Another recent victory for Trump as his legal troubles mount: Selling his Washington D.C. hotel for $375 million, far more than expected.
Several lending experts said the new loan show why much of Trump’s business is insulated from his political and legal storms: What matters most in real estate is the cash thrown off by rent and the collateral of the buildings ― not the reputation of the owner.
So the claim is that Trump has been over valuing assets, is it?
The important question isn’t answered:
If the same fine-tooth comb criteria were applied to any other major player in the New York real-estate, how much of the same would come up? If not more(?)…
I’d suggest starting with the ones donating to the Democrat campaigns. Might be fun… 😉
TDS has now indeed become endemic. Has the CDC an action plan?
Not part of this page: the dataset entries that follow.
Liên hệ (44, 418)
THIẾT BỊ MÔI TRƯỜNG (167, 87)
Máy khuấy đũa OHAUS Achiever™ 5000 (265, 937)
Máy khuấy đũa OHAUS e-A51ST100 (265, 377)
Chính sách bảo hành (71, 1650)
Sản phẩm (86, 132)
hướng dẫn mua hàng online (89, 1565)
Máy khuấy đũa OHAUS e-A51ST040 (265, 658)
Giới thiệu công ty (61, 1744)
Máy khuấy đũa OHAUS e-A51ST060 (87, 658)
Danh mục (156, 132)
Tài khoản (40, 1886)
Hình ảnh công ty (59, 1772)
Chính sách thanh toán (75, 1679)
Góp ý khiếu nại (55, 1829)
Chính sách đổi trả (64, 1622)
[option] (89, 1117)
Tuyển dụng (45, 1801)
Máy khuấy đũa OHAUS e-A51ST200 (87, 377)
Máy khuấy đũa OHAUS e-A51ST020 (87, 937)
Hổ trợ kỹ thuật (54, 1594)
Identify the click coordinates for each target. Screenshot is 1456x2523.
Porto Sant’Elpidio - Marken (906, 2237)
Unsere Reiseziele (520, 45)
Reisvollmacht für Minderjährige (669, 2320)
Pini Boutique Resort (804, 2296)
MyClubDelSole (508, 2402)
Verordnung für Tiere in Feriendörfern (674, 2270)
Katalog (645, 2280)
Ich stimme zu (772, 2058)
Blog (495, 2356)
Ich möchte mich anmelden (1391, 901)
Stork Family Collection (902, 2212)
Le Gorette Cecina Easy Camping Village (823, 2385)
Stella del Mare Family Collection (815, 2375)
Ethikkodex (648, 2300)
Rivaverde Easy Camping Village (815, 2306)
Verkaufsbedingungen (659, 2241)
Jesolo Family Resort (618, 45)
It’s possible – possible! – that a billionaire with decades in real estate has a better understanding of that market than government lawyers.
Y’know Peachy, I used to work for the government. So I’d agree with you.
Does michael cohen count as a government lawyer now?
Like many things involving the law and Trump, the reasons James, a Democrat, opted for a lawsuit rather than a prosecution are complicated.
Nope, it is dead simple. She’s got nothing.
Any organisation which has extended a loan, or sent a tax bill, or provided a policy based on Trump’s valuation has accepted it.